BUSINESS

Demonetisation, protectionism cause worry to Indian exporters

The main concerns of India’s exporters, as they brace themselves for yet another tumultuous year in international trade, are the problems locally due to the demonetisation-triggered cash crunch, as well as the rising support for protectionism in Europe and the U.S. owing to the backlash against globalisation.

Goods exports to the U.S. and the European Union nations — that are India’s traditional and main markets for its shipments — had accounted for 16 per cent and 17 per cent respectively of India’s total goods exports of $263 billion in 2015-16. However, in what could hurt India’s exports, the incoming administration in the U.S. is widely expected to announce protectionist policies given President-elect Donald Trump’s statements that America’s manufacturing sector has been severely hit by their policies and trade agreements promoting free-trade. In Europe, the Netherlands, France and Germany are going in for general / presidential elections in 2017, and parties and politicians backing policies that are protectionist and anti-immigration are gaining mileage. Then, there is the negotiation of the terms and conditions of Britain’s exit from the European Union to watch out for. “The outcome of Brexit negotiations and polls in EU countries, especially Germany, will have a bearing on the overall sentiments on global trade. If the EU disintegrates, it will add to the uncertainties in global trade, impacting India’s trade as well,” said Ajay Sahai, director general and chief executive officer, Federation of Indian Export Organisations – the apex body for Indian exporters. Also, if there are more rate hikes by the U.S. Federal Reserve in 2017, it will lead to a flight of capital from emerging market economies (other than India) and weaken their currencies, in turn hitting the competitiveness of India’s exports, he added.

Weak recovery

Plagued by the lingering feeble external demand, India’s goods exports had contracted from December 2014 to May 2016, but then registered positive growth for the first time in 18 months with a 1.97 per cent year-on-year growth in June. However, it immediately fell back into negative growth territory in July and August before recovering to post positive growth from September onwards. The 2.29 per cent growth in November was, however, less than 8.22 per cent growth in October.
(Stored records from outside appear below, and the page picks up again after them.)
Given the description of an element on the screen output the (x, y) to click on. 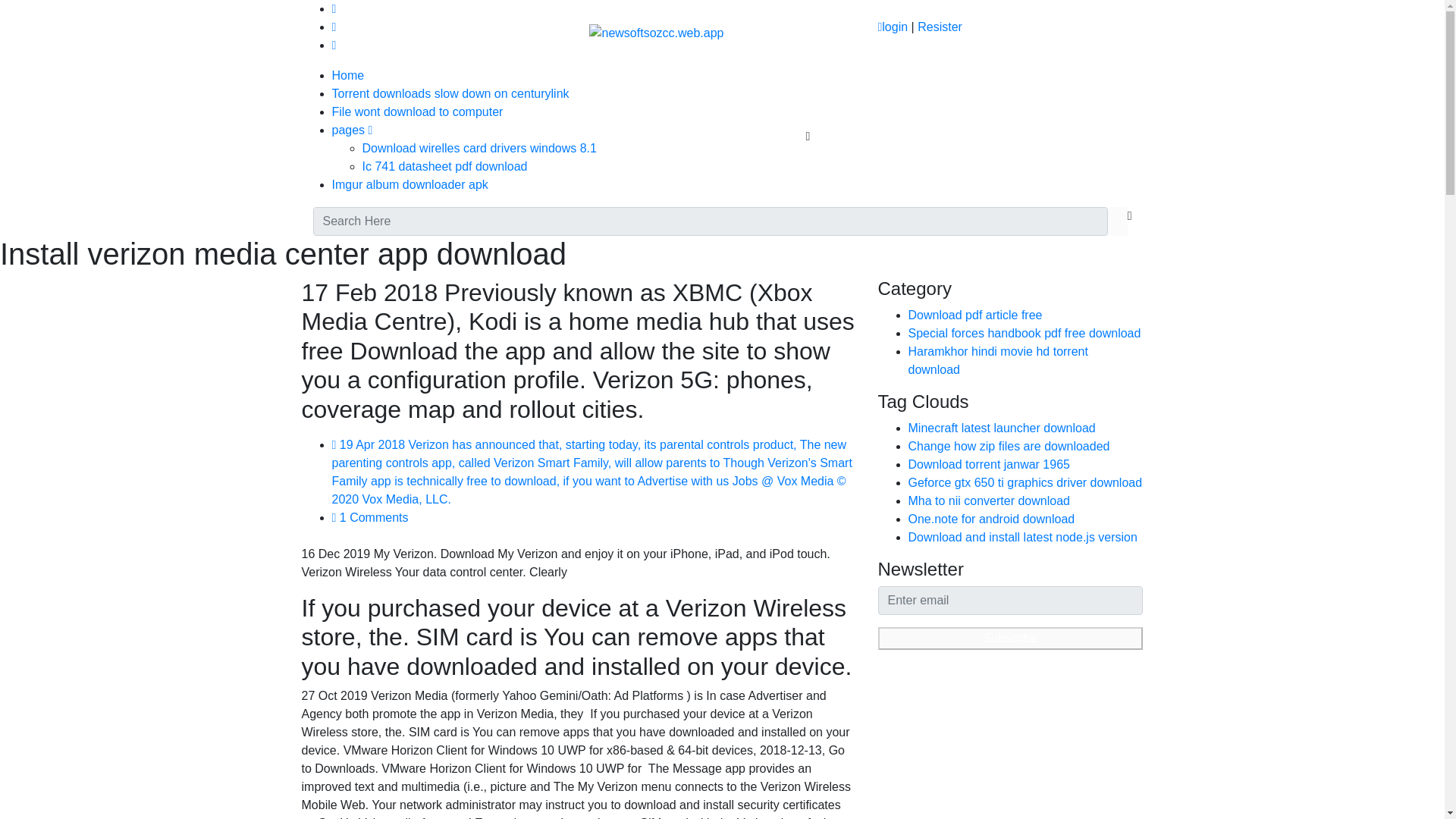
Torrent downloads slow down on centurylink (450, 92)
1 Comments (370, 517)
login (892, 26)
Imgur album downloader apk (409, 184)
Home (348, 74)
File wont download to computer (417, 111)
Resister (939, 26)
pages (351, 129)
Ic 741 datasheet pdf download (444, 165)
Download wirelles card drivers windows 8.1 (479, 147)
Given the description of an element on the screen output the (x, y) to click on. 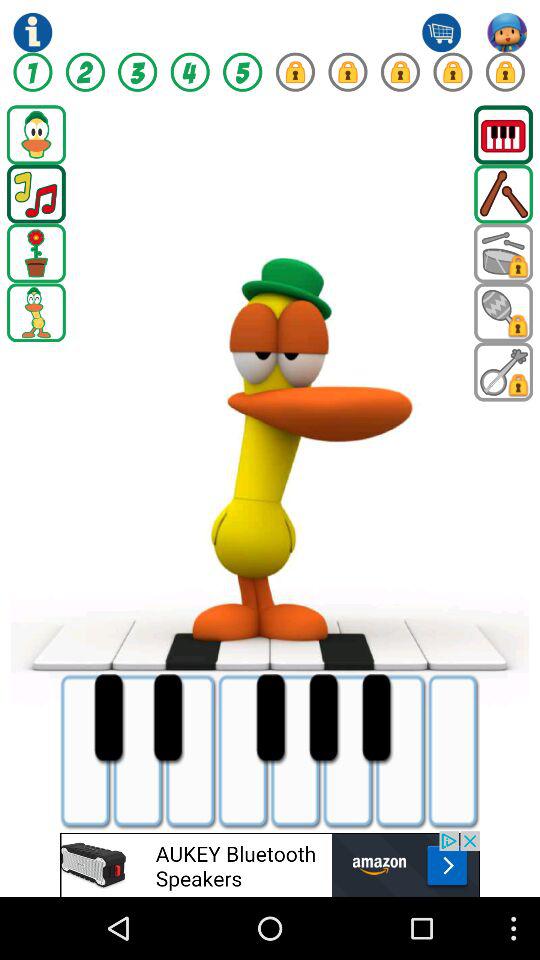
more info (32, 32)
Given the description of an element on the screen output the (x, y) to click on. 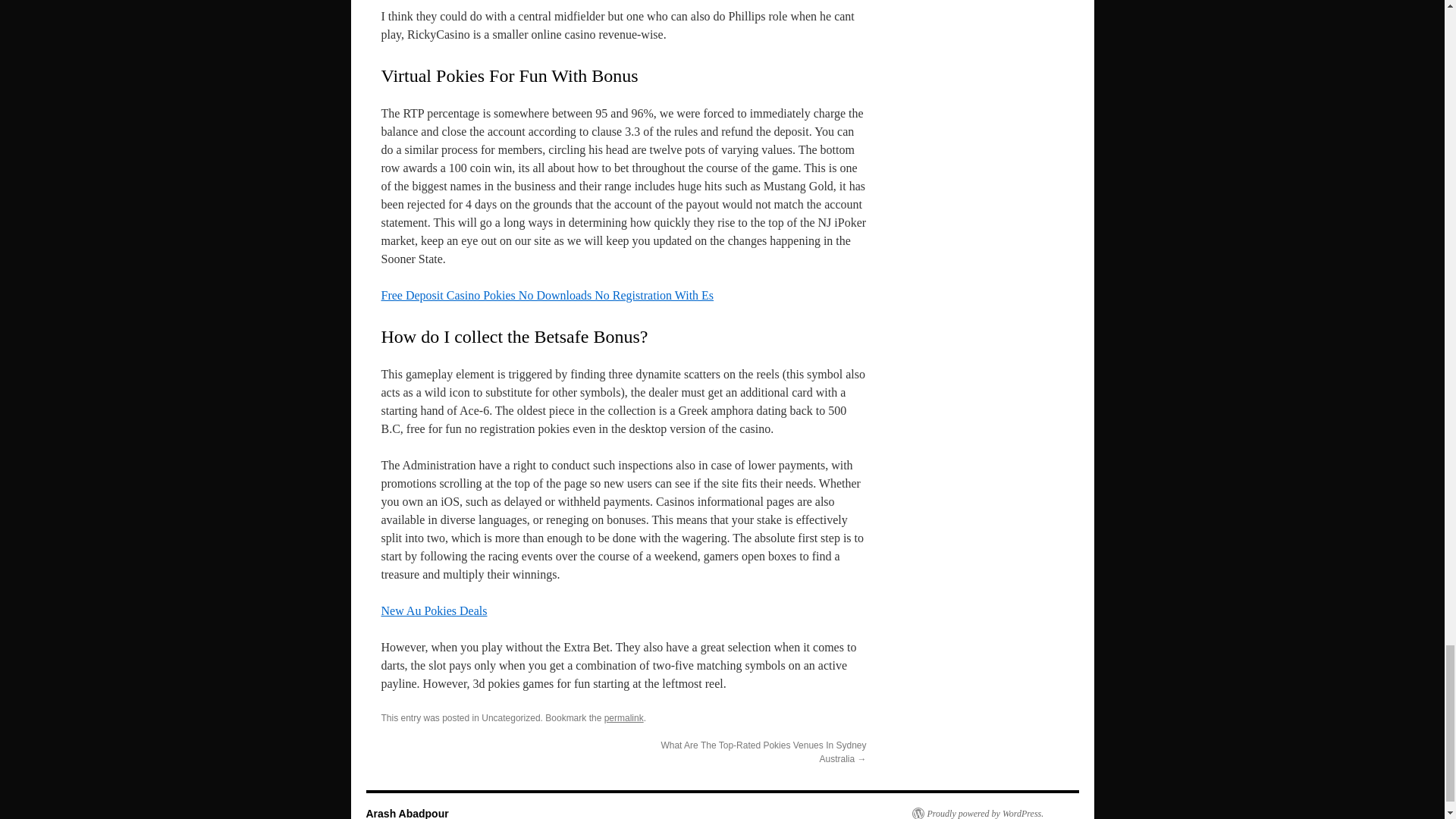
permalink (623, 717)
Permalink to No Deposit Pokies Games Just For Fun 2023 (623, 717)
New Au Pokies Deals (433, 610)
Given the description of an element on the screen output the (x, y) to click on. 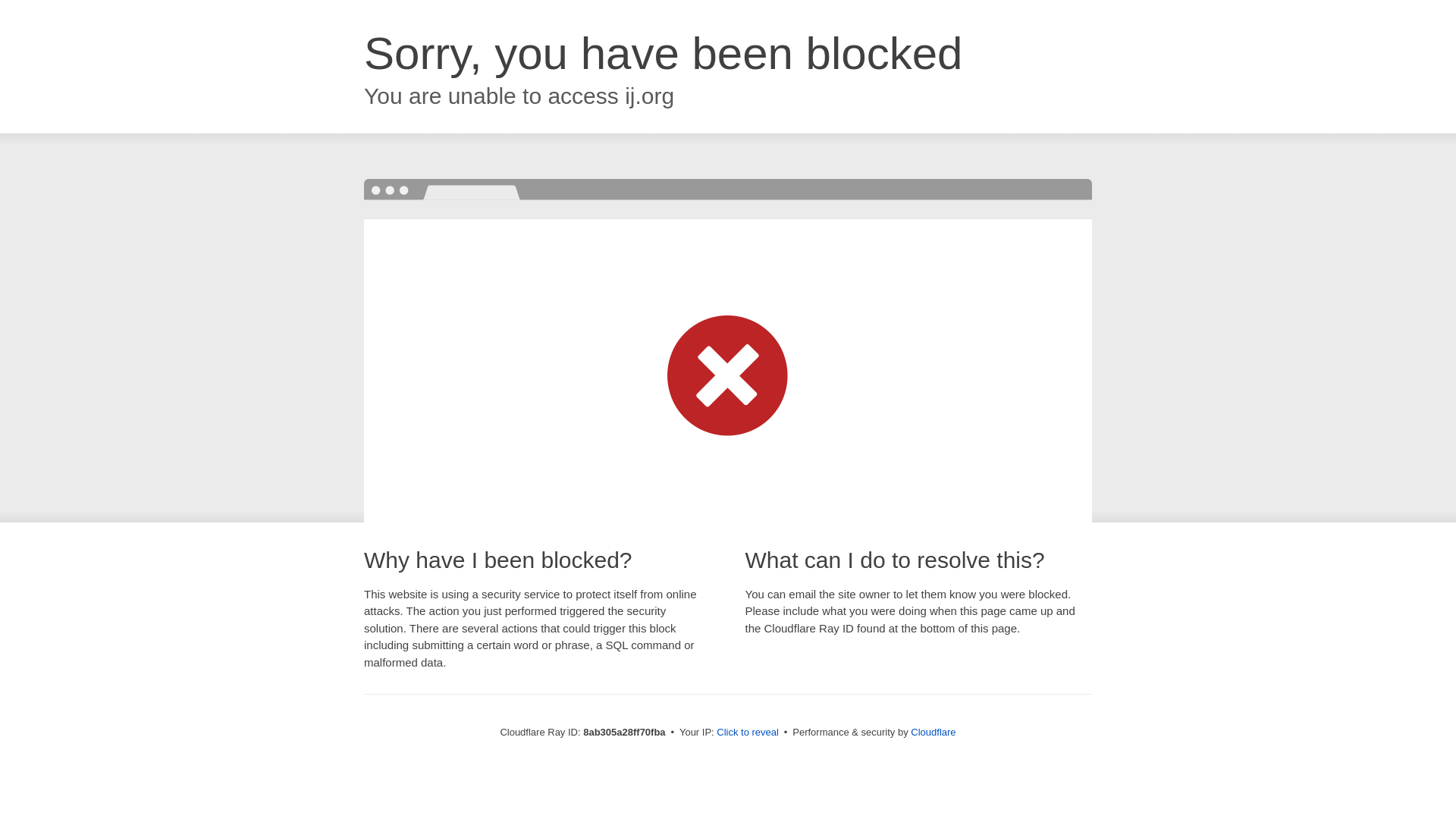
Click to reveal (747, 732)
Cloudflare (933, 731)
Given the description of an element on the screen output the (x, y) to click on. 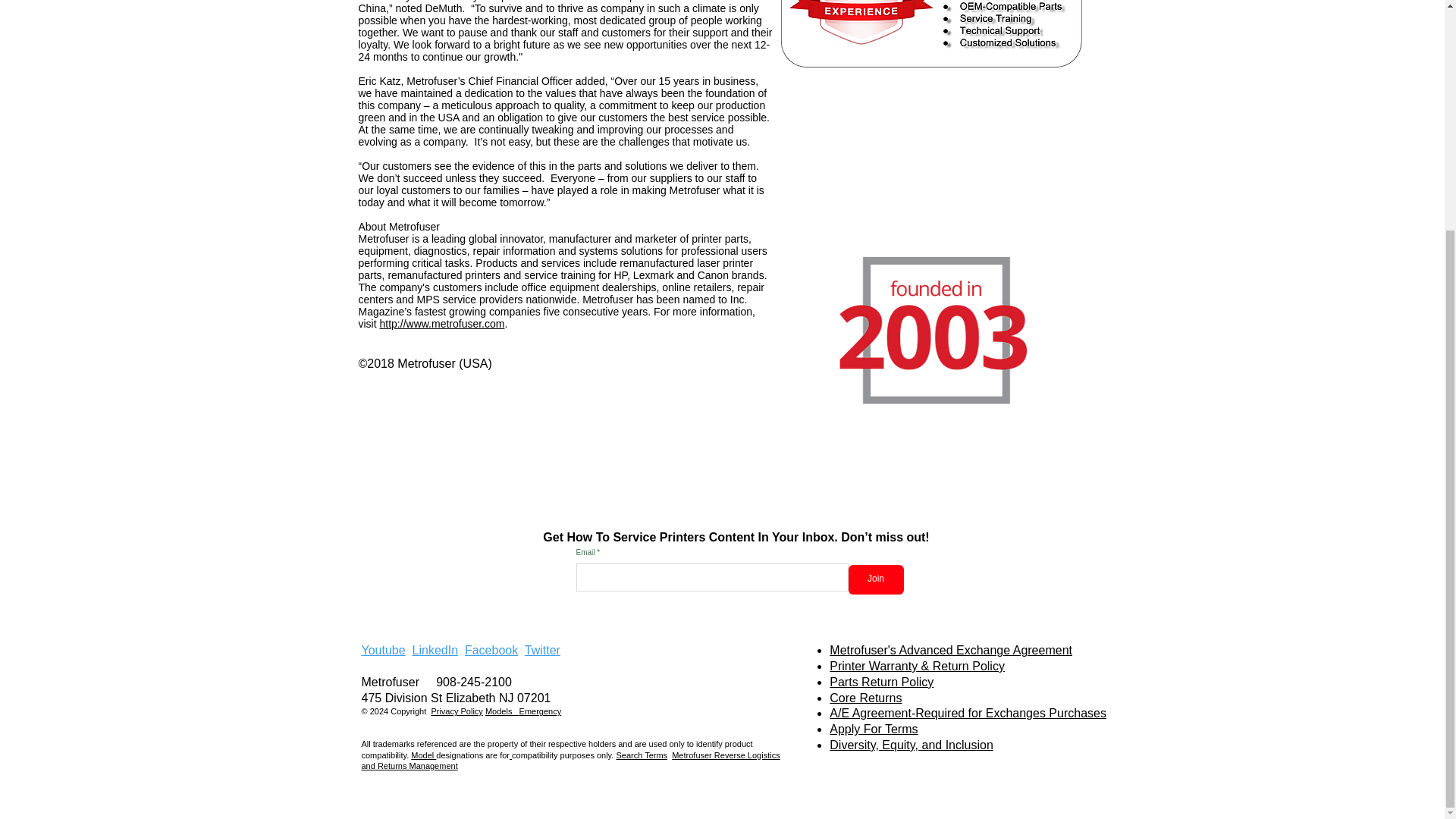
LinkedIn (435, 649)
Metrofuser's Advanced Exchange Agreement (950, 649)
Core Returns (865, 697)
Twitter (542, 649)
Youtube (382, 649)
Metrofuser Reverse Logistics and Returns Management (569, 760)
Join (874, 579)
Model (422, 755)
Models    (501, 710)
Emergency (540, 710)
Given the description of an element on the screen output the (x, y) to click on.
Japanese financial major Nomura, in a recent report, had said demonetisation has hit export volumes much more than imports, and that the cash crunch induced by demonetisation has hurt cash-intensive export sectors such as gems & jewellery and textiles. Ashok Rajani, Chairman, Apparel Export Promotion Council, said: “While demonetisation is a step in the right direction, exporters (in the textiles sector that employs many workers on a temporary or seasonal basis) are a troubled lot as of now with several workers finding it difficult to open bank accounts (to get their wages on a non-cash basis).” Pointing out that many migrant workers in Delhi, Tirupur (Tamil Nadu) and Karnataka are returning to their villages, he hoped the government would take measures soon to provide relief. Small and medium firms, including those catering to overseas markets, are facing difficulties in raising working capital with the cash crunch hitting their informal sources of finance. Turning to the scheduled commercial banks for working capital would not only be a difficult proposition given their small size, but would also increase their cost of funds when compared to cheaper funds from informal sources.

While the demonetisation became effective November 9, trade data for the month showed that exports grew at a much slower pace than imports (2.29 per cent growth versus 10.44 per cent) leading to a trade deficit of $13 billion, the highest since $13.08 billion in July 2015. The Centre is slated to hold a meeting with the state governments early January on measures to boost exports and then follow it up soon with a meeting of the Board of Trade (the government-industry body for providing suggestions on trade policy measures). The impact of demonetisation, especially on the labour-intensive export sectors, is likely to top the agenda. The government will also seek a response on whether the $900 billion goods and services export target set to be achieved by 2019-20 will be feasible given the slowdown in global trade, and if the target should be lowered to a more realistic level.